For Ubuntu Cli: Get cluster id from above screenshot and execute below command

ssh -i yoursecuritykey.pem hadoop@ec2-65-1-93-113.ap-south-1.compute.amazonaws.com

img.png


Network Error : Connection timeout for port 22 via SSH:

  1. Go to Network & Security --> Security Groups --> Select you Security Group Id (whichever used while creating Cluster) --> Select Inbound Rules as below img.png
  2. Add Rule to let communication Via SSH through port 22 as below and update the security groups img_1.png

Set read/write permission: First time you'll see, permission too open error, you need to set permission for your .pem file, so that only you can read or write that file.

chmod 600 yoursecuritykey.pem

Connection to EMR Cluster from CLI is success as below img_1.png


Upload your executable jar file to s3 bucket and copy that file to your EMR cluster using below cmd

aws s3 cp s3://mybucket/yourjar.jar .

Note: "." at the end indicates current working directory of the cluster.
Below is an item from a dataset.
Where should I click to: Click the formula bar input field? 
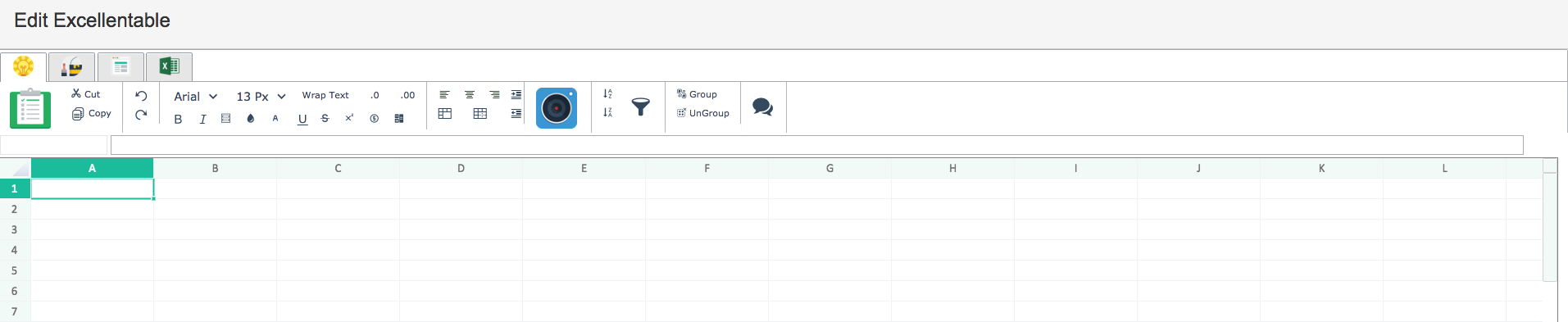816,145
After copying the jar, execute spark job using below command

spark-submit yourjarname.jar

img.png


SerializedLambda exception in Clustered Environment:

 java.lang.ClassCastException: cannot assign instance of java.lang.invoke.SerializedLambda to field org.apache.spark.rdd.MapPartitionsRDD.f of
  type scala.Function3 in instance of org.apache.spark.rdd.MapPartitionsRDD

In Clustered Environment, Spark throws above issue, reason is Driver Program(Application Code) should be copied to Worker Nodes as well. Explained(link to stackoverflow). To fix it, setJars should be populated like (link to file) below.

 SparkSession ss = SparkSession.builder().appName("SparkBasics")
                    .config(new SparkConf()
                            .setJars(new String[] {"apache-spark-with-java8-1.0-SNAPSHOT.jar"}))
                    .getOrCreate();

Using Spark UI, metrics such as (time, memory, partitions, executors) can be found. img.png

As we used two worker nodes(two instances), task is shared between two executors as described in above screenshot.